Hacker News new | ask | show | jobs
by Cushman 4009 days ago
Edit: Ugh, the old version of this post turned out really lectury, and I'm still working on my own intuitive understanding here, so I'm just gonna start over.

Basically-- you're not wrong. It's a quirk of analysis that a hash table is allowed to take the modulo (for example) of an arbitrarily large number, producing an arbitrarily large number, in "constant time", while a trie is not allowed to descend to an arbitrary depth in constant time.

But saying that such a thing is possible is a simplifying assumption that we make, in general, for non-numeric algorithms: arithmetic is O(1).

Of course, real programs cannot do this for arbitrarily large numbers. So if you are actually concerned with arbitrarily large numbers, you must do something else. Thus, other sorts of analysis which would give you a different number for hash table complexity. Yay!

And if you're having difficulty using the reported big-O value under the canonical model to compare algorithms which have very similar amortized performance in the real world, your problem is just that big-O is not for that thing you're doing.

1 comments

Thanks for taking the time to revise and give a thorough and fair reply.

To give background, my main concern is with the exceptionalism: the defining (good) thing about STEM is that there's actual logic to the discipline, where if I forget an answer, I can re-derive it. It's not just a game of memorization and regurgitation.

But O(1) for hash lookup feels like the old soft-sciency "hey, you just have to memorize this". I don't have one consistent model that lets me derive bounds, and which produces O(1) for hash lookup and O(log n) for trie lookup. The other convention of constant seek times is unrealistic [2], but it's at least consistent. This isn't.

Rather, it's supposed to be a big-O table. If these were presented as "in-practice" bounds, with its own consistent logic about which resources are scarce relative to which, that would be a different story. Then I would have a consistent set of conventions that produce O(1); it wouldn't come off as "oh, we assume the rules don't apply here".

>But saying that such a thing is possible is a simplifying assumption that we make, in general, for non-numeric algorithms: arithmetic is O(1).

Where? Every treatment I've seen takes arithmetic as linear in the number of bits. [1] This is still consistent with O(n log n) for sorts because you can assume a bound on element size, and still only have constant factor overhead.

>Of course, real programs cannot do this for arbitrarily large numbers. So if you are actually concerned with arbitrarily large numbers, you must do something else. Thus, other sorts of analysis which would give you a different number for hash table complexity. Yay!

But (as above), the problem is it's not even clear what sort of problem class we were doing that let's you assume this particular thing can be bounded but others can't.

[1] https://en.wikipedia.org/wiki/Computational_complexity_of_ma...

[2] Pretty sure that in the physical universe, memory seek requires n^(1/3) because you have to cram it into a volume whose size increases with the cube of longest distance between addresses, and travel time is linear in distance.

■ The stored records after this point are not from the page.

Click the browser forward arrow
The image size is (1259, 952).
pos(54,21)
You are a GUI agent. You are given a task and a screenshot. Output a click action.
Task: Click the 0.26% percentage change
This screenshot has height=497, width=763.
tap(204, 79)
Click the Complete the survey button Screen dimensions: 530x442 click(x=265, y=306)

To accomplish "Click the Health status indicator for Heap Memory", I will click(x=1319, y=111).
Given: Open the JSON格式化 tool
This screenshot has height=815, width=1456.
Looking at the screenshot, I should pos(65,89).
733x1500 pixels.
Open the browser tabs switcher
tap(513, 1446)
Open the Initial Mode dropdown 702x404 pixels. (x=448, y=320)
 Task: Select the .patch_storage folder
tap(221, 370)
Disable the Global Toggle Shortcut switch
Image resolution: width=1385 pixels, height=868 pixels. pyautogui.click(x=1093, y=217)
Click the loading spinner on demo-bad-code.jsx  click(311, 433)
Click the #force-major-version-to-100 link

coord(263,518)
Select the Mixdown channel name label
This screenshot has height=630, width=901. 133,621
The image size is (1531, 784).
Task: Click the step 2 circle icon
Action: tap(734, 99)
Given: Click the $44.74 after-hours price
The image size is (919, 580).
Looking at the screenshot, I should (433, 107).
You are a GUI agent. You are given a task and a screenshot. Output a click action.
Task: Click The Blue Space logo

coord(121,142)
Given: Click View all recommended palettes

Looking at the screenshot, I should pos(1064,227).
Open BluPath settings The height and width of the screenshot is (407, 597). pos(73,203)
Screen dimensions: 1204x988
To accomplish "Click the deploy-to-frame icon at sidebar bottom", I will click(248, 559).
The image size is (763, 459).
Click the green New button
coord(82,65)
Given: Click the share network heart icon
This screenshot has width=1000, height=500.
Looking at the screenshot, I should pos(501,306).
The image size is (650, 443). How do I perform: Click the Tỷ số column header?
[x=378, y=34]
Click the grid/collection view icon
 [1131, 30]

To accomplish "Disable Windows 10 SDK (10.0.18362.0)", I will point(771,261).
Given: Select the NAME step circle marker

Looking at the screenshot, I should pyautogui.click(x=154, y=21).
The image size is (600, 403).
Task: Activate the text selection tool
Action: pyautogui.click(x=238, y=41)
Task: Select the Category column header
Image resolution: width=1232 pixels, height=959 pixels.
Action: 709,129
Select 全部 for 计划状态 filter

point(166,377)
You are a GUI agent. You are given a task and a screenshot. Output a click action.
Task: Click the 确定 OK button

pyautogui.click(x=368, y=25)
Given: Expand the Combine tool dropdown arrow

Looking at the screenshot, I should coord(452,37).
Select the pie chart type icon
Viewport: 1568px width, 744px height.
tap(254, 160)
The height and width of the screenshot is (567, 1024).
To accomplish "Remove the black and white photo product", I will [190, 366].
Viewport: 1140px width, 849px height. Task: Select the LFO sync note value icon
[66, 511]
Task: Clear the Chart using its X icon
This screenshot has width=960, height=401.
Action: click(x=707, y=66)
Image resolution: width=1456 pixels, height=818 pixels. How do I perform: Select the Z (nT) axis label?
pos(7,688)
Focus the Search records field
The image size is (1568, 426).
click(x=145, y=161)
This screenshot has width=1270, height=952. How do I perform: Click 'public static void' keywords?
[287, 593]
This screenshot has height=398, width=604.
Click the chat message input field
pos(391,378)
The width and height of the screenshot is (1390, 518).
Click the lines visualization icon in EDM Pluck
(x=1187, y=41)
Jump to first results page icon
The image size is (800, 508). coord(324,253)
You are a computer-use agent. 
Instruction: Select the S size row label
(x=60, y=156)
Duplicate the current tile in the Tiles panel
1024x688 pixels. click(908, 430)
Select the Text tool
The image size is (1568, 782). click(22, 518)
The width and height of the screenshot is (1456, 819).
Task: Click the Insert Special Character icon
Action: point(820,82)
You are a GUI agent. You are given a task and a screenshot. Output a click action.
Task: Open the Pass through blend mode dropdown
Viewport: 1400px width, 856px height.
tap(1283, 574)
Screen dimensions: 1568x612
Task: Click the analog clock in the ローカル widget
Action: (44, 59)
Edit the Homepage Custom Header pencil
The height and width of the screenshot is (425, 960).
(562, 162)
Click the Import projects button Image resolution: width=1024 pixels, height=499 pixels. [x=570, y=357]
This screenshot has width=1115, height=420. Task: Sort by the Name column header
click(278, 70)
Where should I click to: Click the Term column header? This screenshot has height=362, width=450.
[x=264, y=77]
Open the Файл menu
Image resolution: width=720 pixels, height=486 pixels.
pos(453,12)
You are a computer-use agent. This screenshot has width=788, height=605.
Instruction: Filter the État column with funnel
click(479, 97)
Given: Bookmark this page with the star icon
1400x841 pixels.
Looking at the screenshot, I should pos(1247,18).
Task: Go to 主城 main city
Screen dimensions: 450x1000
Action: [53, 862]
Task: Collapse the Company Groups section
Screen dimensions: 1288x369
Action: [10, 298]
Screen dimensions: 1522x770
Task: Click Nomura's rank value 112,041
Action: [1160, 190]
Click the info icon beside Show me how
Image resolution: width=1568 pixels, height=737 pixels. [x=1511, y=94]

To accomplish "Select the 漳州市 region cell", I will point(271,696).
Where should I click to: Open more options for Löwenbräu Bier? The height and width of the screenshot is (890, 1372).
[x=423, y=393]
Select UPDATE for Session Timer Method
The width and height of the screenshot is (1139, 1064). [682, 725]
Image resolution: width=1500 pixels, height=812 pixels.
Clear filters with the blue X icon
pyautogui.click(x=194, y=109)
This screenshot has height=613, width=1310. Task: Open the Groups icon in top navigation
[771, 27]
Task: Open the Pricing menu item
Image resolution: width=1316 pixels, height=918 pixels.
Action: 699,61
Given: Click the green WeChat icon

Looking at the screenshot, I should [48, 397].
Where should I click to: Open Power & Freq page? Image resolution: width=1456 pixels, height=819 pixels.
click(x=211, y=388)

> Where? Every treatment I've seen takes arithmetic as linear in the number of bits. [1] This is still consistent with O(n log n) for sorts because you can assume a bound on element size, and still only have constant factor overhead.

This is probably the only point of disagreement here. If I understand your critique of the O(1) result, it's that addressing n elements takes arithmetic (hashing) on numbers of log n bits.

ISTM that, assuming an integer RAM model, that same critique must apply to any input. A mere pointer into an array of n elements has log n bits, so just incrementing and testing the pointer can't be O(1), and even iterating that array can't be O(n).

It's still hard for me to see any reason why the one or two arithmetic operations in a for loop can be O(1), while the larger but still constant number used by a hash function can't.

>This is probably the only point of disagreement here. If I understand your critique of the O(1) result, it's that addressing n elements takes arithmetic (hashing) on numbers of log n bits.

It's not the addressing I object to -- this whole domain consistently assumes O(1) seek times. It's the computation of the hash itself. A hash function that, by supposition, minimizes collisions is going to have to avalanche the whole thing such that it has to perform a complex calculation -- not mere lookup -- that incorporates multiple combinations of the elements. The growth in cost is not from doing seeks over bigger ranges but from computation. You can no more assume away that growth than you can assume that md5 is just as expensive than SHA256.

>ISTM that, assuming an integer RAM model, that same critique must apply to any input. A mere pointer into an array of n elements has log n bits, so just incrementing and testing the pointer can't be O(1), and even iterating that array can't be O(n).

I never objected to this before but I've always disagreed: iterating needn't be log(n) because any such procedure can be optimized away to get the next element via either a) a seek, or b) incremeting a value, which is constant amortized (because bit rollover is exponentially rare).